═════ INPUT FOR THIS TASK ═════
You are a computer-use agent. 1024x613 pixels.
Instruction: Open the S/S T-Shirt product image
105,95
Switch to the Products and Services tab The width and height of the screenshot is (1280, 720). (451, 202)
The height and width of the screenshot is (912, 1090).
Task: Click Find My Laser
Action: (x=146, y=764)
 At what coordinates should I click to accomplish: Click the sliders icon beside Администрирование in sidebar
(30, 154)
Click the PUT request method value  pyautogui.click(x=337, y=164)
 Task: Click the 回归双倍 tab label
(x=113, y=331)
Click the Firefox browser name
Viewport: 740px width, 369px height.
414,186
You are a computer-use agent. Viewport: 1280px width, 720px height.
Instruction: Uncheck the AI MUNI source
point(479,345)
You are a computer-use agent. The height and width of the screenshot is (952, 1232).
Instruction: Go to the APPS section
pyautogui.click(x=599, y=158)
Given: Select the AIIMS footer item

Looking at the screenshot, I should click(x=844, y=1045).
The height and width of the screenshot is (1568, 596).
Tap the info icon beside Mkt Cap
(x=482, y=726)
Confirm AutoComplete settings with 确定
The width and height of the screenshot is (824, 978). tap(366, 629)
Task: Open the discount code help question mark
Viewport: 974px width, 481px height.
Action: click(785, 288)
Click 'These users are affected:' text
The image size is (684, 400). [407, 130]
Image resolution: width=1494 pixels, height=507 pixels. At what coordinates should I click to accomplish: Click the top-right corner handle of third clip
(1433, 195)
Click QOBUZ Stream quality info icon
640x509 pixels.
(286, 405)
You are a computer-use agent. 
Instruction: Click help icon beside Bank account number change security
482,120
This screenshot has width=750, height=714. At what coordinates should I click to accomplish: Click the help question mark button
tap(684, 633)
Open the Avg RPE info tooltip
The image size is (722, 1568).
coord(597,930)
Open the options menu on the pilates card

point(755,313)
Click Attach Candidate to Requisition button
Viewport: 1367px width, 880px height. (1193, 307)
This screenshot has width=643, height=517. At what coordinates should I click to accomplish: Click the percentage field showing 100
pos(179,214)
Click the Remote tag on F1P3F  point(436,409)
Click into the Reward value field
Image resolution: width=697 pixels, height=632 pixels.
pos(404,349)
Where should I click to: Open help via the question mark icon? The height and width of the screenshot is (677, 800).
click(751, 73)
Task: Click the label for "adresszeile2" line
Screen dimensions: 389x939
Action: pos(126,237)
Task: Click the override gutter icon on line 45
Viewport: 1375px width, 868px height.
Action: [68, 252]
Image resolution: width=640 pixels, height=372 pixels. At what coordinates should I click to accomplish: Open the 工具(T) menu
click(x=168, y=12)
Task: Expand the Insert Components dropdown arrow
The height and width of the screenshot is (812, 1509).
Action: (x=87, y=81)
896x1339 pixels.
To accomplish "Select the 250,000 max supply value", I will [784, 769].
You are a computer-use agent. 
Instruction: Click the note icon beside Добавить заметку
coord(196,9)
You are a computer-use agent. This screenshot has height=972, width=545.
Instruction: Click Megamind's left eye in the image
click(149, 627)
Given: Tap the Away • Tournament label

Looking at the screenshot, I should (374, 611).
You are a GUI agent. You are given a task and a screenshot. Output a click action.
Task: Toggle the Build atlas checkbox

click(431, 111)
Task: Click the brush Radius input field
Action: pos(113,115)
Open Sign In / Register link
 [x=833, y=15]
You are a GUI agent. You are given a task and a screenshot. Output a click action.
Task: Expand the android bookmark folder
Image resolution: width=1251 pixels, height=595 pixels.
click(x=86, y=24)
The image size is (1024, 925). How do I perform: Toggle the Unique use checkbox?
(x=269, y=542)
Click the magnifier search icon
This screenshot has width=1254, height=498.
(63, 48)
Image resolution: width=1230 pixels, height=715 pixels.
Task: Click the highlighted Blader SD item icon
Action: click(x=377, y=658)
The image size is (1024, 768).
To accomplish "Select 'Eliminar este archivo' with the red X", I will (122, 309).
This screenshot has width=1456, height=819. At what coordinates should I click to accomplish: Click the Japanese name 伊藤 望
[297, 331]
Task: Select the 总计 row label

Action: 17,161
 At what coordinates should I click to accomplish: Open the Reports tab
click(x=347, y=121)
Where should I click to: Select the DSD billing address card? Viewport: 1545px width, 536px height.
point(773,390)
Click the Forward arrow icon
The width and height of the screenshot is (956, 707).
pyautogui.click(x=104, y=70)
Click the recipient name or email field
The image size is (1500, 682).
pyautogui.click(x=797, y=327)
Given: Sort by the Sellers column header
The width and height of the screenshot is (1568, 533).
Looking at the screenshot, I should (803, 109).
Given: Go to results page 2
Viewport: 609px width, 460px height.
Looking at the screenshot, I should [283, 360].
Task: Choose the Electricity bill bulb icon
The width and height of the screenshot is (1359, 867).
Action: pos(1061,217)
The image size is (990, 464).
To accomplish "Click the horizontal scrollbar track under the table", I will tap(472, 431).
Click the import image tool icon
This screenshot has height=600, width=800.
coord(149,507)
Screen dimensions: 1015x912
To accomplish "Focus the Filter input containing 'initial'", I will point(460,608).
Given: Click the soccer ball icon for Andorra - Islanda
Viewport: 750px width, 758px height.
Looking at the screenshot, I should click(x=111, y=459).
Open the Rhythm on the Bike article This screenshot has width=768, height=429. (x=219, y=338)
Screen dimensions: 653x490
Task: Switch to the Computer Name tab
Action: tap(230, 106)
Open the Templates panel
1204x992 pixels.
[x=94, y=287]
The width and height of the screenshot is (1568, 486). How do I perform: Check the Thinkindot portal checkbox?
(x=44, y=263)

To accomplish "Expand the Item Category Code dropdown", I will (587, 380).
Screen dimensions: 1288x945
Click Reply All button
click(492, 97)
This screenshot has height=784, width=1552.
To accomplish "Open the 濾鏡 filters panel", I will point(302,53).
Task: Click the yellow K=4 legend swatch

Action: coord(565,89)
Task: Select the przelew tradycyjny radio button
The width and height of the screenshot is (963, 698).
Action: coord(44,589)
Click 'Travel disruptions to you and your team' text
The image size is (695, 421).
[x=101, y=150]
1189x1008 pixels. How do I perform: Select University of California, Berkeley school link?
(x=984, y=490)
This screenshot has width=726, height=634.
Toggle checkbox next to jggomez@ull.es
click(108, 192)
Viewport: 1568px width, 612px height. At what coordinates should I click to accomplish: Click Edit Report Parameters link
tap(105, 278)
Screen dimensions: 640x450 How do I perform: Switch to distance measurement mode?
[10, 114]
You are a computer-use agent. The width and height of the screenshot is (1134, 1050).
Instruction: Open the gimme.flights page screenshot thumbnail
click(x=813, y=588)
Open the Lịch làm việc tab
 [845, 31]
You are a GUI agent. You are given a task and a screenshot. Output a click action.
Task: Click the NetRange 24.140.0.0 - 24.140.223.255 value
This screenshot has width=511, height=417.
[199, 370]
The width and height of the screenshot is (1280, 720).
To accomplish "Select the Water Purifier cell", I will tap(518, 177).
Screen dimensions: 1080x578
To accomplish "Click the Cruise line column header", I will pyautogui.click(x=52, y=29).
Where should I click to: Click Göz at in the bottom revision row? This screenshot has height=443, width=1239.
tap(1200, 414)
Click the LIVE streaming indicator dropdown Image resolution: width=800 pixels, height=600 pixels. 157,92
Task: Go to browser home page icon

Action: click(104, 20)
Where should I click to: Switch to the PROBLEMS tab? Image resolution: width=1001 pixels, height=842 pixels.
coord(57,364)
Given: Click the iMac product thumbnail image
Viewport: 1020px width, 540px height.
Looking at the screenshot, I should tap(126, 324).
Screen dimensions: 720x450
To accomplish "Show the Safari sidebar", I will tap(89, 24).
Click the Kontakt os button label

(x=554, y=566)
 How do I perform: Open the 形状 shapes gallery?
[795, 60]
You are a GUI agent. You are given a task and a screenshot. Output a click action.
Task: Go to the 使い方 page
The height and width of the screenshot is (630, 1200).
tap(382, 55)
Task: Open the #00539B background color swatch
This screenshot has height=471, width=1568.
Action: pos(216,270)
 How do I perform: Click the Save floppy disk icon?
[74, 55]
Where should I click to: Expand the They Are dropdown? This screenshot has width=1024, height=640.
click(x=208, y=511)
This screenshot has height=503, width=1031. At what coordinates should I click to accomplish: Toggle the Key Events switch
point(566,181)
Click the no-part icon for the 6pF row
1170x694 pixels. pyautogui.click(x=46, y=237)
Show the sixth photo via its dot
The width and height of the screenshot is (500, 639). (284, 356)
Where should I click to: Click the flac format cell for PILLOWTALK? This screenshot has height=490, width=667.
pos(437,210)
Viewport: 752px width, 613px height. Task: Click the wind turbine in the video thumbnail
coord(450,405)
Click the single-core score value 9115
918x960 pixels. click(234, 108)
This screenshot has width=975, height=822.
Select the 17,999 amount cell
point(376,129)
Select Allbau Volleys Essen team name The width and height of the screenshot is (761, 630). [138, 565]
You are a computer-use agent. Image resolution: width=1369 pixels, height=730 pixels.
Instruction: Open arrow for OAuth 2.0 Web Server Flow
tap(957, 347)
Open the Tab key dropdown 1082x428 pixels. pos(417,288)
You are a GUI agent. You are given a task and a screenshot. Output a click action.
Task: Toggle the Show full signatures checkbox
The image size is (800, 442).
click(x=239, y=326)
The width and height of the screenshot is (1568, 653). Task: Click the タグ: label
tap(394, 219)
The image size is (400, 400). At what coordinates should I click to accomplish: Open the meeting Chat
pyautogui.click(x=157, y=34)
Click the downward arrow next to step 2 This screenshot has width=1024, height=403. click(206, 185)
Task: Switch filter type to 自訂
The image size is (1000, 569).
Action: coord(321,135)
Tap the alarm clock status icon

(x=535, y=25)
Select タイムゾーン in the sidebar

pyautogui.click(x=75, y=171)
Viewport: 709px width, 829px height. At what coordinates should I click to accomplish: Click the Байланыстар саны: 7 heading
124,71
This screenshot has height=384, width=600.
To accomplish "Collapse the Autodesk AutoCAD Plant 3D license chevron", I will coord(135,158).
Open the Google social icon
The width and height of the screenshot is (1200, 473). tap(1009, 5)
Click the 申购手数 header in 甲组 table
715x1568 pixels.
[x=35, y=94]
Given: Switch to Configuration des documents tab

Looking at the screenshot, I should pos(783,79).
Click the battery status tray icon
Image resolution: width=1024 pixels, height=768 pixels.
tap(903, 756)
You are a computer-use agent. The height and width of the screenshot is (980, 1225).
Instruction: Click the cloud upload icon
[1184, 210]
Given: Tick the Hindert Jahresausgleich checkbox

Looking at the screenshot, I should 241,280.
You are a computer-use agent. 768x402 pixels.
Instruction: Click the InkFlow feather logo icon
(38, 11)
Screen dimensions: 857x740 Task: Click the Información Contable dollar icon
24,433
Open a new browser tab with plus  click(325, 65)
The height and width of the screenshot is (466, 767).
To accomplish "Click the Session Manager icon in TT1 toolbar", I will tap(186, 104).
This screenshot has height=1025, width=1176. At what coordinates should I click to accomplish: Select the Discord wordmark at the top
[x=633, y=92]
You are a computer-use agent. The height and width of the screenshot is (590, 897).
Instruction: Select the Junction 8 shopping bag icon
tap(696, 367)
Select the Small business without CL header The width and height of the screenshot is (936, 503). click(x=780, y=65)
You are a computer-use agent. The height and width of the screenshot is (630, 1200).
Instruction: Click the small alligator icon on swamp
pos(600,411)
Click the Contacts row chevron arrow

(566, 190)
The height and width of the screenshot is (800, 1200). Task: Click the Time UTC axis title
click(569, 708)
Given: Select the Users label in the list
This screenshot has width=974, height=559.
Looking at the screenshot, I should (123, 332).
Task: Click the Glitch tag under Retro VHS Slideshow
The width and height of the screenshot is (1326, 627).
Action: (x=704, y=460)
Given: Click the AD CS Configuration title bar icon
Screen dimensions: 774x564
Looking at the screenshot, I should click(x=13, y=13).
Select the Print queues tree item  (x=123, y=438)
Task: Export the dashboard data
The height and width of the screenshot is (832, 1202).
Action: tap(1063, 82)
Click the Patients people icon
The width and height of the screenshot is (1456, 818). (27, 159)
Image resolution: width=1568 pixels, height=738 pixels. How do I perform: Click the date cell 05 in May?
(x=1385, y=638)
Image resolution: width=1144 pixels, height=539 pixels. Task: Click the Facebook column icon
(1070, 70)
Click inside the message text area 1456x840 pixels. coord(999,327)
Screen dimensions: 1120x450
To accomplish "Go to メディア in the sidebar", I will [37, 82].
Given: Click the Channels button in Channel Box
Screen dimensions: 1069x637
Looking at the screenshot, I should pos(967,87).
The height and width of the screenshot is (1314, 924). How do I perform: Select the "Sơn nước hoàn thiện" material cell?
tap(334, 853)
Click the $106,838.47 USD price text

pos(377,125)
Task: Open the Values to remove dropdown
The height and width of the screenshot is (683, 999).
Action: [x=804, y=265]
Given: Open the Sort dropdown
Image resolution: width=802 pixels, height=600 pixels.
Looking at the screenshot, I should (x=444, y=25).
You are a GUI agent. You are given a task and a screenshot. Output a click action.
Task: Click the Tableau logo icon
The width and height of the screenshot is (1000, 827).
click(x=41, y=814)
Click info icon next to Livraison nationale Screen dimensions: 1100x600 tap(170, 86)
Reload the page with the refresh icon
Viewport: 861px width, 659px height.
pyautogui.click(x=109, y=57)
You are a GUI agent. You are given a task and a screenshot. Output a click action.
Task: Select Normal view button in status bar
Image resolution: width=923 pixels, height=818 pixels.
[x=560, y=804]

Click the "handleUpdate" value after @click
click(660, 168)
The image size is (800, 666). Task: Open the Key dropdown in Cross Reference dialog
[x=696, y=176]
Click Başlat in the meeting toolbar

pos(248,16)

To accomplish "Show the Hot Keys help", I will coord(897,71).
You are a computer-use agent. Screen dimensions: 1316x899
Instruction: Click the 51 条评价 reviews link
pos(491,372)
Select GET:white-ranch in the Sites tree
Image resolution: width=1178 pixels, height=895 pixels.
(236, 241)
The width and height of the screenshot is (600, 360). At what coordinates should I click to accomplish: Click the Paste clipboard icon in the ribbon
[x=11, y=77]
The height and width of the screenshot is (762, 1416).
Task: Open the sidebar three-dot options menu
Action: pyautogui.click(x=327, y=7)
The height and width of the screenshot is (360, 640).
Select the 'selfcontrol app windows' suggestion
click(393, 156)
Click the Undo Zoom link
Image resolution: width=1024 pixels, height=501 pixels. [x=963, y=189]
═════
Copy each line above containing the string "Sort".

**EXERCISE OUTPUT:**
Given: Sort by the Sellers column header
Given: Open the Sort dropdown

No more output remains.